Зоринка молча отщипнула прозрачно-зеленую виноградину, сунула за щеку. Демен все еще держал в руках записку, затем, помявшись, положил ее на столик.
— Это она тебя кормит, — сказал с тихой грустью в голосе.
Зоринка едва не поперхнулась. Стоило вспомнить о намерениях госпожи, как ощущение безоблачного счастья мигом улетучилось.
— Зачем я ей, Демен?
— Госпожа Лорин считает, что у тебя сильный дар целительницы. Судя по всему, она замыслила что-то напару с князем Стефаном, и желает, чтобы ты пока оставалась с ними. А я… я ей не нужен.
Зоринка потерла лоб. Вот это новость! Кто бы мог подумать? И вмиг ее объял страх. Она потянулась к Демену.
— Ты… ты меня не бросишь одну?
И устроилась в его теплых объятиях, положив голову на грудь, слушая, как бьется сердце.
— Я не брошу свою жену, — глухо проговорил Демен, — как ты могла даже подумать такое?
— Спасибо… Спасибо, Демен.
Зоринка зевнула.
Покосилась на кровать. Ее неумолимо клонило в сон. Гладкое лиловое покрывало манило.
— Демен… — снова зевнула, — мне что-то хочется спать. Можно?
Он подхватил ее на руки, перенес в кровать, и сам устроился рядом.
— Нам, Зоринка, обоим надо поспать. Сейчас я чувствую примерно то же, что и ты — засыпаю на ходу.
Она потянулась сладко, обвила руками его шею. Глаза слипались, и это было невероятным, ведь когда жевала виноградину, спать не хотелось совершенно.
— Странно, — пробормотала Зоринка и провалилась в мутный, словно кем-то навеянный сон.
Глава 13. Таро
Виверна летела почти беззвучно, и потому возникало впечатление, что она плывет в бескрайнем, полном тьмы и мерцающих звезд, океане.

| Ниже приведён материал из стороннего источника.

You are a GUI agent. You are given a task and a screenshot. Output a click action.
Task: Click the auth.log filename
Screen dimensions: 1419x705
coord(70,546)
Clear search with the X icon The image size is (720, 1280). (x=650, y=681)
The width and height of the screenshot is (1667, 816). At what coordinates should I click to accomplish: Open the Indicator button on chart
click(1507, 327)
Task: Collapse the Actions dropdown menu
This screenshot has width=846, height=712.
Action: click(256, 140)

Лорин пыталась думать о внезапно объявившемся Таро Гелиссэ, о том, какие сюрпризы таит в себе самый могущественный маг этого мира, который был готов — и должен был! — умереть три сотни лет назад. Но мысли своевольно возвращались к Стефану, и госпожа Пустошей злилась, понимая, что не может взять — и вырвать гордого князя из своего холодного сердца.

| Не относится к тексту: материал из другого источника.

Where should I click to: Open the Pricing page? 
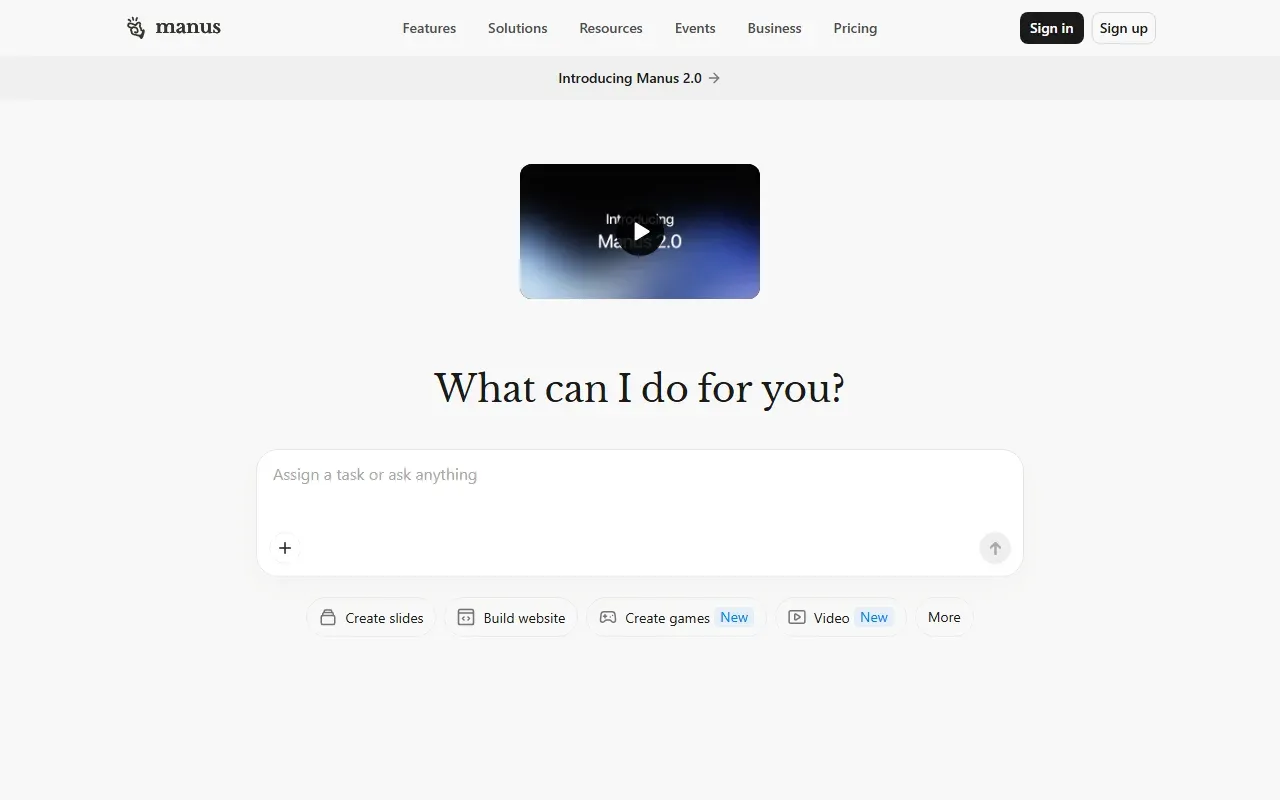(855, 28)
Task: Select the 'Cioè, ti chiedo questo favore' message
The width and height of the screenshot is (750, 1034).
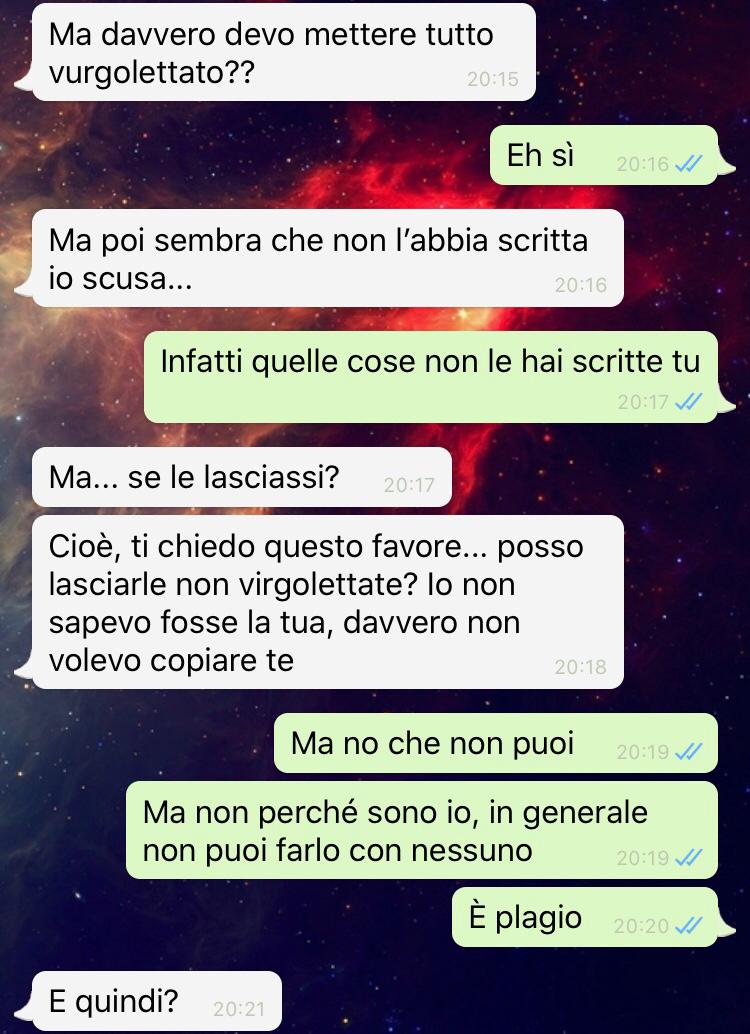Action: coord(327,602)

Она и сама не понимала, когда захлопнулась ловушка.
В тот миг, когда увидела его впервые, поймала полный ледяного презрения и ненависти взгляд и поклялась отомстить? Или позже, когда попробовала на вкус его кровь? А может быть, когда волокла на себе тяжелое безвольное тело, когда укладывала в свою постель? Когда, пропади все пропадом, отдавалась Крастору, лишь бы узнать наверняка, как можно вылечить умирающего человека?